Фрэнк, улыбаясь, покачал головой:
— Очень мило с вашей стороны, но я не могу это принять. Если мой отец смирится с моим решением, я отправлюсь в Ливерпуль и сяду на корабль как обычный матрос. Мне не нужны деньги ни от кого.
Мисс Ли вздохнула:
— Мужчины неизлечимо романтичны.
Фрэнк пожелал ей спокойной ночи и на следующий день отправился в Ферн. Но мисс Ли обдумала его слова и на следующее утро с торжественным видом отправилась к своему солиситору на Ланкастер-Гейт — пожилому румяному джентльмену с бакенбардами.
— Я хочу составить завещание, — заявила она. — Но я и правда не знаю, как поступить с этим свалившимся на меня богатством. Никто особенно на него не претендует. А теперь, когда умер мой брат, мне даже некого позлить тем, что я ничего ему не оставила. Кстати, могу ли я, пока жива, назначить ежегодную выплату человеку против его воли?

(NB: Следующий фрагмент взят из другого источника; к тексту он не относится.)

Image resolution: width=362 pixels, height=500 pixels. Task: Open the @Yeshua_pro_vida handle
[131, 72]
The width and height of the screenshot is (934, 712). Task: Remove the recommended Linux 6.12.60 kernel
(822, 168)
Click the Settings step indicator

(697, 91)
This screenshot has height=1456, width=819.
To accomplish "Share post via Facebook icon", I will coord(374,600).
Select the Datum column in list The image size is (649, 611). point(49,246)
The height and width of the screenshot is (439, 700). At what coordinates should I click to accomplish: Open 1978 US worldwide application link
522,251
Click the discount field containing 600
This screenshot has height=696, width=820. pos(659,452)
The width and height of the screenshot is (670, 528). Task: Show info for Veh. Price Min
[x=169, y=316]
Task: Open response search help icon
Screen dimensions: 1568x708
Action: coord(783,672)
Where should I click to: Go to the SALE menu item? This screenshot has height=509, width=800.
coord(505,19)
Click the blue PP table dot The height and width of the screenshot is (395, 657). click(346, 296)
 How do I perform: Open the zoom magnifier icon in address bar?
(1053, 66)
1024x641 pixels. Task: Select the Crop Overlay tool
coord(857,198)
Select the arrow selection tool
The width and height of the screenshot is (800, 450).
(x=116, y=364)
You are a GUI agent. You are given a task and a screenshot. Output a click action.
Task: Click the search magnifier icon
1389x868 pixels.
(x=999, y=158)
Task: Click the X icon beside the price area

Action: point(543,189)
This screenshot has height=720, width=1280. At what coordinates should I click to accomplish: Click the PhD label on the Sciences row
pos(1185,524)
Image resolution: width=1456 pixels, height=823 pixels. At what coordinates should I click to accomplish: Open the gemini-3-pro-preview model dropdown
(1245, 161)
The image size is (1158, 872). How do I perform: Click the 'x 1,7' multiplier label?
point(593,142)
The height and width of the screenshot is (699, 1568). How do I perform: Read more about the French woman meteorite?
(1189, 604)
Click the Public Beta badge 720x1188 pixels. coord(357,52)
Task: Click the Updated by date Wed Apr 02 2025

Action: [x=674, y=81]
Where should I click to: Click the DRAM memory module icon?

— Боюсь, никого нельзя заставить принять деньги, — ответил солиситор со смешком.
— Как мне надоели эти ваши законы!
— Я бы сказал, что они в высшей степени грамотны, поскольку человеку, который отказывается от денег, место в сумасшедшем доме.
Если не считать дом на Олд-Куин-стрит, мисс Ли имела чуть меньше четырех тысяч годового дохода, и необходимость распорядиться им более или менее рационально в последнее время сильно ее беспокоила.
— Думаю, — сказала она, поразмыслив минуту-другую, — что я просто разделю мое состояние на три части. Одну оставлю моей племяннице Берте Крэддок, которая понятия не будет иметь, что с этим делать. Другую — племяннику Джеральду Водри — большому бездельнику, который промотает всю сумму, живя на широкую ногу. И третью — моему другу Фрэнсису Харреллу.